One answer below suggests that the <squote><squote> pairing is wrong.
OK, I might believe that, but that means the RE would only reject
literal strings containing single <squote>s. I don't believe that's
the problem we are having as we seem to trip over every instance of a G literal.
Similarly, COBOL identifiers can apparantly be composed
with DBCS characters. What is allowed for an identifier, exactly?
Again a regular expression would be ideal.
EDIT2: I'm beginning to think the problem might not be the RE.
We are reading Shift-JIS encoded text. Our reader converts that
text to Unicode as it goes. But DBCS characters are really
not Shift-JIS; rather, they are binary-coded data. Likely
what is happening is the that DBCS data is getting translated
as if it were Shift-JIS, and that would muck up the ability
to recognize "two bytes" as a DBCS element. For instance,
if a DBCS character pair were :81 :1F, a ShiftJIS reader
would convert this pair into a single Unicode character,
and its two-byte nature is then lost. If you can't count pairs,
you can't find the end quote. If you can't find the end quote,
you can't recognize the literal. So the problem would appear
to be that we need to switch input-encoding modes in the middle
of the lexing process. Yuk.
Try to add a single quote in your rule to see if it passes by making this change,
<squote><squote> => <squote>{1,2}
If I remember it correctly, one difference between N and G literals is that G allows single quote. Your regular expression doesn't allow that.

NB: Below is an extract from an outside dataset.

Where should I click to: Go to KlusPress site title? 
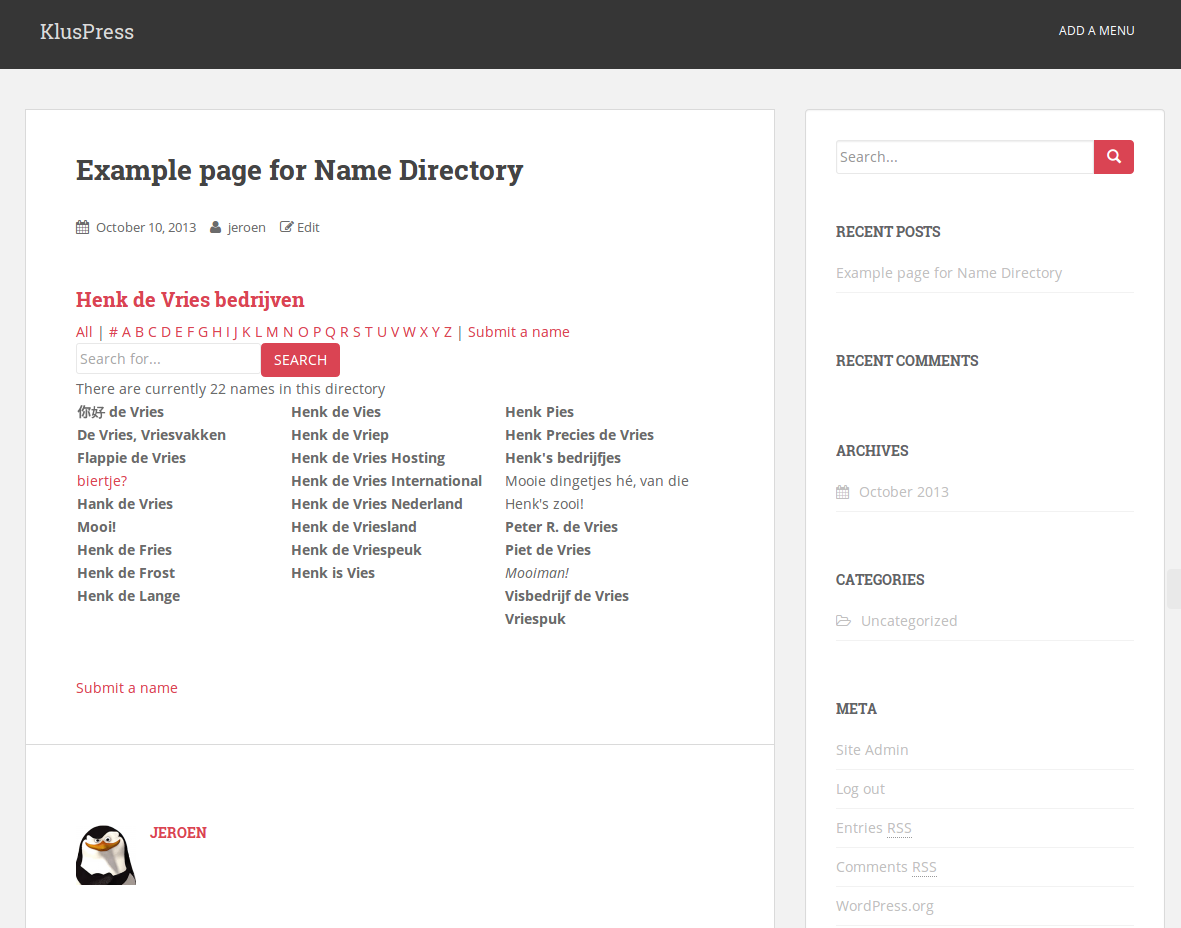point(87,32)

EDIT: I thought you got all other DBCS literals working and just having issues with G-string so I just pointed out the difference between N and G. Now I took a closer look at your RE. It has problems. In the Cobol I used, you can mix ASCII with Japanese, for example,
G"ABC<ヲァィ>" <> are Shift-out/shift-in
You RE assumes the DBCS only. I would loose this restriction and try again.
I don't think it's possible to handle G literals entirely in regular expression. There is no way to keep track of matching quotes and SO/SI with a finite state machine alone. Your RE is so complicated because it's trying to do the impossible. I would just simplify it and take care of mismatching tokens manually.

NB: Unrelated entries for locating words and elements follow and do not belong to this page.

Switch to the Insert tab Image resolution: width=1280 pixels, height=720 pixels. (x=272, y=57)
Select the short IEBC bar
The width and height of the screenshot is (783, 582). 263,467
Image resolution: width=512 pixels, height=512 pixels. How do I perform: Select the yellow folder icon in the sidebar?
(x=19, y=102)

You could also face encoding issues. The code could be in EBCDIC (Katakana) or UTF-16, treating it as ASCII will not work. SO/SI sometimes are converted to 0x1E/0x1F on Windows.
I am just trying to help you shoot in the dark without seeing the actual code :)
Does <NotLineOrParagraphSeparatorNorApostropheNorShiftInNorShiftOut> also include single and double quotation marks, or just apostrophes? That would be a problem, as it would consume the literal closing character sequence >' ...
I would check the definition of all other macros to make sure. The only obvious problem that I can see is the <squote><squote> that you already seem to be aware of.